§ Task directions: In the records below, find each line containing the word "مواقع" and copy it.

[Stored items]
================

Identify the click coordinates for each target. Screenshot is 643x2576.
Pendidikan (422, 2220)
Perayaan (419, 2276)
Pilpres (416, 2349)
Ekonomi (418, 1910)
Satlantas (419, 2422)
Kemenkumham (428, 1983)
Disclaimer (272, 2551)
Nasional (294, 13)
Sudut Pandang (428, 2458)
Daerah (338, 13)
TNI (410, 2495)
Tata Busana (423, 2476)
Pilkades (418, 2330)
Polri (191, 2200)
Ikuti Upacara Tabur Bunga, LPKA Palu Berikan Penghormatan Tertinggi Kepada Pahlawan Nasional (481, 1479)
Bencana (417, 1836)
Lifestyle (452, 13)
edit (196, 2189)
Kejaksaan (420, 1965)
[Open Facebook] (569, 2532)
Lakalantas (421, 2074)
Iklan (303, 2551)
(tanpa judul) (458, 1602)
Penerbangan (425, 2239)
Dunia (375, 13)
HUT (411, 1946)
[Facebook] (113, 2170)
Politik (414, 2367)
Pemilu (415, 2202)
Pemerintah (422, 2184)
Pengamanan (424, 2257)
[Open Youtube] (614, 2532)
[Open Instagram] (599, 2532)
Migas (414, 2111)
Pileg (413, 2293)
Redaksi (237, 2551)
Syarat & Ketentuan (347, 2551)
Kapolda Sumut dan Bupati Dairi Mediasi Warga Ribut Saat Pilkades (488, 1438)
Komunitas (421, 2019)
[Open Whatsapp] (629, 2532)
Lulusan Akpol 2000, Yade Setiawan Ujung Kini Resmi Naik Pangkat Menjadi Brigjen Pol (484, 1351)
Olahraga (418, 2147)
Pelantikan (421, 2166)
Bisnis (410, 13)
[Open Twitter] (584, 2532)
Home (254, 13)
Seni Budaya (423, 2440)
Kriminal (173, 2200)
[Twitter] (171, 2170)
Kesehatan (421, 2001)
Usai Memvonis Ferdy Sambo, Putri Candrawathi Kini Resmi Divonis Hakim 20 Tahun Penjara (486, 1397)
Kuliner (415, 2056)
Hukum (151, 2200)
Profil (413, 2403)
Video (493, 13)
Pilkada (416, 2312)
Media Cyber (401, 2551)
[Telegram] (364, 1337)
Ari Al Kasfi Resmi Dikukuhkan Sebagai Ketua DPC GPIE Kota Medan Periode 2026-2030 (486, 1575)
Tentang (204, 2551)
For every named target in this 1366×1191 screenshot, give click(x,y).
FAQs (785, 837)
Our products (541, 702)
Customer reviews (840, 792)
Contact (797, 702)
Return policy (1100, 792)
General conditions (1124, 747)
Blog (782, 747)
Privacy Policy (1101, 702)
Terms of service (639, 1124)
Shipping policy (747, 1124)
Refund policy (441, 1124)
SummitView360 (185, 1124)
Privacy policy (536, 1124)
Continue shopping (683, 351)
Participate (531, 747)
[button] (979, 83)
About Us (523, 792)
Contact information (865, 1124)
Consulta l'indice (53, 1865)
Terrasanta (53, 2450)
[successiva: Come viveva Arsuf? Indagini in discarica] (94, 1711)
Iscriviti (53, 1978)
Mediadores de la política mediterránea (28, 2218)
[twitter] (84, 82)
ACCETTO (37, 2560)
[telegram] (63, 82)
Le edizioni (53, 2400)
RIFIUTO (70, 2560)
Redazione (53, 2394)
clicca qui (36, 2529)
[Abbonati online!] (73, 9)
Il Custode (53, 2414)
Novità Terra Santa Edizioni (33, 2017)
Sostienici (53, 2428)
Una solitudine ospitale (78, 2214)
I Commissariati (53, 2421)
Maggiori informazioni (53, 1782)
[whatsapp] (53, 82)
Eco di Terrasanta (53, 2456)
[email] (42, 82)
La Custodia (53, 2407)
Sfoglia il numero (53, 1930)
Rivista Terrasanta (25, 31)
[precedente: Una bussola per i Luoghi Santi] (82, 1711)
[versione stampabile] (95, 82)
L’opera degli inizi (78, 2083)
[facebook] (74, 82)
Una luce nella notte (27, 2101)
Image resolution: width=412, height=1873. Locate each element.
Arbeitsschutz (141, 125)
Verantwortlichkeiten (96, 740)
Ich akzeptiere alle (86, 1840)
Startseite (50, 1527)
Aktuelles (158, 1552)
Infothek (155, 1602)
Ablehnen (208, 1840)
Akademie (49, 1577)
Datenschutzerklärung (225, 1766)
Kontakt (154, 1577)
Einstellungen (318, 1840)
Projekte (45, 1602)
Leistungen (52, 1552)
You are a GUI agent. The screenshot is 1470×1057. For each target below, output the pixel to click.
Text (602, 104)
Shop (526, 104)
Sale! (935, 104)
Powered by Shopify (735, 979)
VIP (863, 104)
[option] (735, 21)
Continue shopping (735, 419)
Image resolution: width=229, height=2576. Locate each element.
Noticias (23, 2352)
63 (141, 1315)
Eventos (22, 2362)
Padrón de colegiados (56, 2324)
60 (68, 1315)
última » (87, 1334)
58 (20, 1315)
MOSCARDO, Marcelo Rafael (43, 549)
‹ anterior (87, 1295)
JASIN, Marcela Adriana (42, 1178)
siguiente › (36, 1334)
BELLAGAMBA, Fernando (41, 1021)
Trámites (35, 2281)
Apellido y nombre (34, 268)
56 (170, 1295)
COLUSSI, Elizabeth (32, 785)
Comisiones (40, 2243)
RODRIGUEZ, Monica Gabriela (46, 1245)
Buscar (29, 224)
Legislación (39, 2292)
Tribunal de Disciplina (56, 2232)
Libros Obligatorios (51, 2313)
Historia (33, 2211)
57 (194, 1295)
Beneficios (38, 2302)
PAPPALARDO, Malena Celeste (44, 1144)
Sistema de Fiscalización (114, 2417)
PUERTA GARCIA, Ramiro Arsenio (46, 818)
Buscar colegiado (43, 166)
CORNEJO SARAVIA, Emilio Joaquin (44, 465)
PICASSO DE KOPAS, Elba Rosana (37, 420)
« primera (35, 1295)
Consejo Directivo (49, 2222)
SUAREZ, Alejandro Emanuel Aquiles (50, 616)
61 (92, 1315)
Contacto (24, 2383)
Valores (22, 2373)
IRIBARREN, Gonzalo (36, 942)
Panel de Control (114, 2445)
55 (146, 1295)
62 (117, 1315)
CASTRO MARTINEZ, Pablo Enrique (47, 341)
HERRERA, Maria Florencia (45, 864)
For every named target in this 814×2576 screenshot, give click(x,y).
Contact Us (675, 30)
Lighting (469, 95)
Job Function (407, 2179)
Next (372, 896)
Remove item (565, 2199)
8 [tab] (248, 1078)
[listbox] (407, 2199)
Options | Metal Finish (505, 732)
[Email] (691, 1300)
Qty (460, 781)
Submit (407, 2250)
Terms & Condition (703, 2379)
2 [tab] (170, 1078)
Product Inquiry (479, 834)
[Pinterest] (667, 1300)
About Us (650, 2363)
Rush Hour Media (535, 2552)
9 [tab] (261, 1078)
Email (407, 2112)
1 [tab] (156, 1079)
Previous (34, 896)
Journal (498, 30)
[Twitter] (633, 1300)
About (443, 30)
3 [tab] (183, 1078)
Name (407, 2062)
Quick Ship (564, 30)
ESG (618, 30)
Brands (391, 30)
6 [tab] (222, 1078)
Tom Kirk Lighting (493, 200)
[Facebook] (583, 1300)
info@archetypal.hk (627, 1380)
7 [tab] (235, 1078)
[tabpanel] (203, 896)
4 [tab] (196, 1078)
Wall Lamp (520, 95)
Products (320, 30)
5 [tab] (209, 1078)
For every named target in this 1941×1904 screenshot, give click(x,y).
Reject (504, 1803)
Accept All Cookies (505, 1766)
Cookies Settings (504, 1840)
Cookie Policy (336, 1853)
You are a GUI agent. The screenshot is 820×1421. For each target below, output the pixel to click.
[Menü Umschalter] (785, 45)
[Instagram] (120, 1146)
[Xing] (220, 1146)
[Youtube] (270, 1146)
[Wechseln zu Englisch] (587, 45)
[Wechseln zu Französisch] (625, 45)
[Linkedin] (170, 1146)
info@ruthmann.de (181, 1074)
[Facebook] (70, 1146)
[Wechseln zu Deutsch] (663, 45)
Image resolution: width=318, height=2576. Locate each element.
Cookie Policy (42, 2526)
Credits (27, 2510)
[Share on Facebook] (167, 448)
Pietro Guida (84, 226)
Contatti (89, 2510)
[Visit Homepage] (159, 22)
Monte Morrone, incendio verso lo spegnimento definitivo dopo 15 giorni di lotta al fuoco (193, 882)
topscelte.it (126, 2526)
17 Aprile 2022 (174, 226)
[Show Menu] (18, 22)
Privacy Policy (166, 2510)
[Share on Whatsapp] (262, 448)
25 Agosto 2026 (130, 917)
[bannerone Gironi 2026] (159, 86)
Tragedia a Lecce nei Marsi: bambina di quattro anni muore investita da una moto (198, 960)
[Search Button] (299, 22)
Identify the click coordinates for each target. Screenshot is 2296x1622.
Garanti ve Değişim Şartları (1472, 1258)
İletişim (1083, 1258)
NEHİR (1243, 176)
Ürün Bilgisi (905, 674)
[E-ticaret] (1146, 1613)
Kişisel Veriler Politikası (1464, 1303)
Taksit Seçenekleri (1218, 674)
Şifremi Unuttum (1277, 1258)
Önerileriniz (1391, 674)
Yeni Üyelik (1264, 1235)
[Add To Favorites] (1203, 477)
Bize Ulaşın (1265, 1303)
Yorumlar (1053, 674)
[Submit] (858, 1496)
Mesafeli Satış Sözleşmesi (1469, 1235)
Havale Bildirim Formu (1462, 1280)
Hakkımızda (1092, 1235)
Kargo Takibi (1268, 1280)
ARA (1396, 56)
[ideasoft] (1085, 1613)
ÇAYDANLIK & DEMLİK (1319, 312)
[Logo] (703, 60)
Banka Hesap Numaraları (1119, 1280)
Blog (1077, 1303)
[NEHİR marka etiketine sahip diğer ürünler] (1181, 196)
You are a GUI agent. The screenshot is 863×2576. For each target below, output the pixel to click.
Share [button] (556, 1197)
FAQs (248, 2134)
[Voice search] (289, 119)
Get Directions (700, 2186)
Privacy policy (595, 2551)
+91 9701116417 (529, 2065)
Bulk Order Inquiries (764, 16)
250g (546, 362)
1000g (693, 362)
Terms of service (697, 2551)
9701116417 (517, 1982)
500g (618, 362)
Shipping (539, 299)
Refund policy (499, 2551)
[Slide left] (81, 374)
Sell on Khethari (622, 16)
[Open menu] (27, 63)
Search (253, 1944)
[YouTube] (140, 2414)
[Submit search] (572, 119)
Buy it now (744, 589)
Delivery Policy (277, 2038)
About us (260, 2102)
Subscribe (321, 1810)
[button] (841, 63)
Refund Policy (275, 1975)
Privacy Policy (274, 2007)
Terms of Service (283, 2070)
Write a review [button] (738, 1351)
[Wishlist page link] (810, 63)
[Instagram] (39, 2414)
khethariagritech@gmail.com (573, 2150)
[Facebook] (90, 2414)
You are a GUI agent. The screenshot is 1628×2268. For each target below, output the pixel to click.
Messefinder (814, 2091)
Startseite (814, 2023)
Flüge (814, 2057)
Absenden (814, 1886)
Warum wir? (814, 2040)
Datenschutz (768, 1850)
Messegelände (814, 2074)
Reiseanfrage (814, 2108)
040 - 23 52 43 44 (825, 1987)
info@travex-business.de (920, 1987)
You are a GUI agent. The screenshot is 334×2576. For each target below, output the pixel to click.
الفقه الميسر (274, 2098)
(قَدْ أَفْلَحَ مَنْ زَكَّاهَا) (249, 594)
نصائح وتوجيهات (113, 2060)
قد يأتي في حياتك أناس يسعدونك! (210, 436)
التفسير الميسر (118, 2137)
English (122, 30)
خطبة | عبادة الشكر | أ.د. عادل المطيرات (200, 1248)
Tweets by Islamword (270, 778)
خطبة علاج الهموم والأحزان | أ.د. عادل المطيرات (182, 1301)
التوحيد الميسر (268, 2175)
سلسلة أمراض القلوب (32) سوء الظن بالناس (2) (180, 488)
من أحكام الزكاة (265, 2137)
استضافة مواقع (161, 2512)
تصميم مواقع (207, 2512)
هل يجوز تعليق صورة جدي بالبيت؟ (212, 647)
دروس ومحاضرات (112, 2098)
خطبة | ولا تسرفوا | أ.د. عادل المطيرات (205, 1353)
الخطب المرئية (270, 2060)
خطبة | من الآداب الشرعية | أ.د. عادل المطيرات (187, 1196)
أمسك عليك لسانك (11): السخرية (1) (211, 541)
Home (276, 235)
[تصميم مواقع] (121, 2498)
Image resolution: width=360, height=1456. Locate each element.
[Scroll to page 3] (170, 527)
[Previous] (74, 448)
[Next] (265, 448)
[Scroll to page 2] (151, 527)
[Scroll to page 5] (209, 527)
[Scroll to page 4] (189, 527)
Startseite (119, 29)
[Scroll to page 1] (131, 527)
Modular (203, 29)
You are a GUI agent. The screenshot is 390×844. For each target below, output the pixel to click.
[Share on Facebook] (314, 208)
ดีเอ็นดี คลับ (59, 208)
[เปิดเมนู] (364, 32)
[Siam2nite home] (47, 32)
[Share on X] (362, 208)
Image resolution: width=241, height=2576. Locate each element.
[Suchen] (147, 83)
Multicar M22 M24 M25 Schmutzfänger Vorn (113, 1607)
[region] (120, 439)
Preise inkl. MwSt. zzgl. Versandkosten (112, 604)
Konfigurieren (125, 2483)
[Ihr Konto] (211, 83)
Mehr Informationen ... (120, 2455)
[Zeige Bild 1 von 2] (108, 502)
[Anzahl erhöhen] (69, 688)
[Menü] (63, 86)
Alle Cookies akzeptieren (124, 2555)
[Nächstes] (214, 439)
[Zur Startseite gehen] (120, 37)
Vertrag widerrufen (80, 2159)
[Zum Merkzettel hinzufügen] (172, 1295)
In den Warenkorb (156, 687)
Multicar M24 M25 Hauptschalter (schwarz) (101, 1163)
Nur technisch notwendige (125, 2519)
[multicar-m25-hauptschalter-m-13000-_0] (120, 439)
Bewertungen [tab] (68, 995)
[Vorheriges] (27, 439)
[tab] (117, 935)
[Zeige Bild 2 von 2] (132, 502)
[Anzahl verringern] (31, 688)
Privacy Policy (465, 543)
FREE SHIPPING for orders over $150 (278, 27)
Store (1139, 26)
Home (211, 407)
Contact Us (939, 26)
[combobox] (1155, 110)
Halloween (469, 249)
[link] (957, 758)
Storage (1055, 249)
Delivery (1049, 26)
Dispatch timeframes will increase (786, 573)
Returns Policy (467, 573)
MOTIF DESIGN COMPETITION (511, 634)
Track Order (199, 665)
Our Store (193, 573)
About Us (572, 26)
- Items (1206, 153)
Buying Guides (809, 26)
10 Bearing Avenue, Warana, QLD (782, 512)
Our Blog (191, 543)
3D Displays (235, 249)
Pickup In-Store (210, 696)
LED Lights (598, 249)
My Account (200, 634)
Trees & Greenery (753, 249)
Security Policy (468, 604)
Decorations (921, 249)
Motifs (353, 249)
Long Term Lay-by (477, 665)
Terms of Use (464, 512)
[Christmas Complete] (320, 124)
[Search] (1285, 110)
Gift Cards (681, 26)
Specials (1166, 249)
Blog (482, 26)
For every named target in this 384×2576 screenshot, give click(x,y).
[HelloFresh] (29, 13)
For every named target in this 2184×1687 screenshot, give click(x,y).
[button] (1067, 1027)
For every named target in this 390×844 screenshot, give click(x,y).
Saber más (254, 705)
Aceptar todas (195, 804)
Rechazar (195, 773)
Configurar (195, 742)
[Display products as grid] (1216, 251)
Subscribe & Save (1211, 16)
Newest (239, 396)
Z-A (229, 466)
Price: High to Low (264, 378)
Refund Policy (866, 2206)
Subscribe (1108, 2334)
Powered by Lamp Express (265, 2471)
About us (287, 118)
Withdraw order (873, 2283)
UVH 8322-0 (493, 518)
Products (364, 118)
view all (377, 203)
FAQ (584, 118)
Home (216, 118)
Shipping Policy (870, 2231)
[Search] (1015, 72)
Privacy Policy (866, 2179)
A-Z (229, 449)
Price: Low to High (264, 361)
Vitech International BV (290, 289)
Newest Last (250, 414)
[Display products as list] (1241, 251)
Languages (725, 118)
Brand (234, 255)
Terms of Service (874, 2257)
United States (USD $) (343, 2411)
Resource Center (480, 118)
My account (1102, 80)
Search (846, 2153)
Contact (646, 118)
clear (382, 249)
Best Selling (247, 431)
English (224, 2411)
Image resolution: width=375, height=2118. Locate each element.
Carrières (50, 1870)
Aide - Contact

================

§ Result of this task:
استضافة مواقع (161, 2512)
تصميم مواقع (207, 2512)
[تصميم مواقع] (121, 2498)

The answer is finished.